__Instructions for the task__
Print out the entries, word for word.

__Supplied records__
########################################

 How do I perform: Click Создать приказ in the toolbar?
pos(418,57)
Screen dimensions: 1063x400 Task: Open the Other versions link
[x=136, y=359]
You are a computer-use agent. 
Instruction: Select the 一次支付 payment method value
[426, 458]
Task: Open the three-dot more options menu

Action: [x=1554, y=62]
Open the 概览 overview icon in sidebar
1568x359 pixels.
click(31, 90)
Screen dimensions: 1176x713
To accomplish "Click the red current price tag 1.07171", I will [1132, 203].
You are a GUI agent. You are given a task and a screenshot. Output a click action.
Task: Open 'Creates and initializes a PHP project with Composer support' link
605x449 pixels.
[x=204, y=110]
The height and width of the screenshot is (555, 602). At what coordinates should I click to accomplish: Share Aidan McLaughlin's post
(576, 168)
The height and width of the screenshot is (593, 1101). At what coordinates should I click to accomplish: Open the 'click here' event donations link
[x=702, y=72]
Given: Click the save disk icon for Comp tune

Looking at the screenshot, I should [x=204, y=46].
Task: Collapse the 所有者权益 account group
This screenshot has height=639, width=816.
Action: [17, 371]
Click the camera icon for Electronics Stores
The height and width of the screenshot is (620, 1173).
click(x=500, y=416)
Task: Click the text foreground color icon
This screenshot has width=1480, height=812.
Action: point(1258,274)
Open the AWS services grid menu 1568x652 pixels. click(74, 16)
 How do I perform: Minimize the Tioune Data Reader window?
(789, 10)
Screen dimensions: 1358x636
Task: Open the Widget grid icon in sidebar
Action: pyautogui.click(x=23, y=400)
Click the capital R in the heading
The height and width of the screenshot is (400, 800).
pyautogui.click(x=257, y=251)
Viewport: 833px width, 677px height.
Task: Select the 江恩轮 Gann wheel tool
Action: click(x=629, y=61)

########################################

__Answer__
 How do I perform: Click Создать приказ in the toolbar?
pos(418,57)
Screen dimensions: 1063x400 Task: Open the Other versions link
[x=136, y=359]
You are a computer-use agent. 
Instruction: Select the 一次支付 payment method value
[426, 458]
Task: Open the three-dot more options menu

Action: [x=1554, y=62]
Open the 概览 overview icon in sidebar
1568x359 pixels.
click(31, 90)
Screen dimensions: 1176x713
To accomplish "Click the red current price tag 1.07171", I will [1132, 203].
You are a GUI agent. You are given a task and a screenshot. Output a click action.
Task: Open 'Creates and initializes a PHP project with Composer support' link
605x449 pixels.
[x=204, y=110]
The height and width of the screenshot is (555, 602). At what coordinates should I click to accomplish: Share Aidan McLaughlin's post
(576, 168)
The height and width of the screenshot is (593, 1101). At what coordinates should I click to accomplish: Open the 'click here' event donations link
[x=702, y=72]
Given: Click the save disk icon for Comp tune

Looking at the screenshot, I should [x=204, y=46].
Task: Collapse the 所有者权益 account group
This screenshot has height=639, width=816.
Action: [17, 371]
Click the camera icon for Electronics Stores
The height and width of the screenshot is (620, 1173).
click(x=500, y=416)
Task: Click the text foreground color icon
This screenshot has width=1480, height=812.
Action: point(1258,274)
Open the AWS services grid menu 1568x652 pixels. click(74, 16)
 How do I perform: Minimize the Tioune Data Reader window?
(789, 10)
Screen dimensions: 1358x636
Task: Open the Widget grid icon in sidebar
Action: pyautogui.click(x=23, y=400)
Click the capital R in the heading
The height and width of the screenshot is (400, 800).
pyautogui.click(x=257, y=251)
Viewport: 833px width, 677px height.
Task: Select the 江恩轮 Gann wheel tool
Action: click(x=629, y=61)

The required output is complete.